According to the media, US Permanent Representative to NATO Kay Bailey Hutchison presented Turkey with an ultimatum during a CNN interview: the Turkish Government must abstain from buying S-400 surface-to-air missile systems from Russia if it wants to acquire US-made F-35 fighters. “So, what happens is that they will have to make a choice, they have the right to make that choice, but it is one or the other, not both,” she noted.
The news has arrived that the US ambassador to NATO, Kay Bailey Hutchison, has issued an ultimatum to Turkey in an [interview for CNBC]. According to the Turkish government, it should refrain from buying Russian S-400 missile complexes if it wants to obtain F-35 fighter jets from the US.
You have to make a choice. You can have one or the other but not both
Who else should do something to make the US administration happy?

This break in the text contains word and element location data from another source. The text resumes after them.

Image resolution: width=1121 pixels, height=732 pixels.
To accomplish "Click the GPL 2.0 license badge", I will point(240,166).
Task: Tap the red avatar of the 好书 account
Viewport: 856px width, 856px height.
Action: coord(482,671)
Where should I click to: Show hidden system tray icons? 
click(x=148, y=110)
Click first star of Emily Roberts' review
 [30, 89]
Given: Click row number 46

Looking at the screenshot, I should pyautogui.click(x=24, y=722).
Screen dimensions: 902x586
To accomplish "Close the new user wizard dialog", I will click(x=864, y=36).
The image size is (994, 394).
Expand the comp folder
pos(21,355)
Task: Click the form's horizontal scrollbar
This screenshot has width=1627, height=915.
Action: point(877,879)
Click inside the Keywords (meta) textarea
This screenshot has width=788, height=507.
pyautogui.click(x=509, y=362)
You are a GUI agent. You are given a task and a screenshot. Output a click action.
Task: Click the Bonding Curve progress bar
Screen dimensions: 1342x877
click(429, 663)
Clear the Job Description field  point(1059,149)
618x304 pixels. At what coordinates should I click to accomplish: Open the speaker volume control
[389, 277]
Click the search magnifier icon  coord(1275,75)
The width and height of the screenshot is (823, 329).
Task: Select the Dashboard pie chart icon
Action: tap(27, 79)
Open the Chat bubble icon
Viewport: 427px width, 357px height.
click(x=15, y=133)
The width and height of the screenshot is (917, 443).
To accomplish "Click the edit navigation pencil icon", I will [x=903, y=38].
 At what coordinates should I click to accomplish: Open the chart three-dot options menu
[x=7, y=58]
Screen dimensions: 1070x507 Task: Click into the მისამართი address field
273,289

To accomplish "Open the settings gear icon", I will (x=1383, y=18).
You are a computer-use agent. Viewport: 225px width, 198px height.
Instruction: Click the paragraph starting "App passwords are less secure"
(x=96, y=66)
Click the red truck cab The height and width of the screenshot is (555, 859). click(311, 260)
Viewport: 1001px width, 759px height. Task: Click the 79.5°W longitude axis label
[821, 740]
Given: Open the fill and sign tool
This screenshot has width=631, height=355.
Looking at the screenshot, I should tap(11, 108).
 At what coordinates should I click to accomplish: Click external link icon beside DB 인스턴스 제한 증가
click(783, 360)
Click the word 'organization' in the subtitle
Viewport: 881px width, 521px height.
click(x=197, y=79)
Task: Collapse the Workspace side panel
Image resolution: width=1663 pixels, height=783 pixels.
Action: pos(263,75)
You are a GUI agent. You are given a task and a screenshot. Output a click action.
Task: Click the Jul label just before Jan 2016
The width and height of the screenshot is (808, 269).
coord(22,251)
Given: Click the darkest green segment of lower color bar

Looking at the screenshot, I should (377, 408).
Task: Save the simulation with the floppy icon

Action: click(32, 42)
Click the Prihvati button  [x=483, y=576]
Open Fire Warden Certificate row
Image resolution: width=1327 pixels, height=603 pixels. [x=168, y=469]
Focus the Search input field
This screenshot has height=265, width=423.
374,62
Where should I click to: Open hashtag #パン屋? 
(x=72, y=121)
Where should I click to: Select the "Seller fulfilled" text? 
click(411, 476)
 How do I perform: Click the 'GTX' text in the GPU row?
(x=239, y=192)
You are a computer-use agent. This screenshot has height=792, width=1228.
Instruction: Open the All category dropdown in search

As I see it, the US Department of State should have done this work. They should post a special rubric on their website and write who should do what to make them happy. We can make a start, and, maybe, they will catch on.
Europe must pay for NATO membership and buy US-made weaponry, and it must not cooperate with Russia. Europe must annul Nord Stream agreements and buy US gas at higher prices. European telecommunications companies must not buy cheap and high-quality equipment from Asian countries. Europe must store US nuclear weapons on its territory forever;
India must curtail its military-technical cooperation with Russia;
China must charge low duties on US goods, but it must not object to high tariffs being imposed on its goods exported to the United States. China cannot compete with the United States in the telecommunications sector. At the same time, Beijing must give the United States full access to China’s high-tech industry;
The Philippines must not purchase Russian weaponry nor fight the drug mafia;
Mexico must pay the United States for building a wall along the border;
Japan must forget about Hiroshima and Nagasaki, and the entire world must recognise that it was the United States that won World War II;
Iran must not develop its peaceful civilian nuclear power industry. To be honest, Washington’s demands with regard to the Democratic People’s Republic of Korea (North Korea), Syria, Venezuela and Iran are so excessive that these states would be unable to fulfil them even if they wanted to. Judging by Washington’s current logic, it would be better for them to disappear altogether. This would resolve all matters.
Speaking of Russia, I am afraid to even start listing what it must do.
I have a question: isn’t Washington afraid that the world might, at some stage, ask it to pay for these services after the results of this “must-do” policy are announced?
I cannot help but say that, of course, all countries must also accommodate US military bases on their territories. Just look at the map.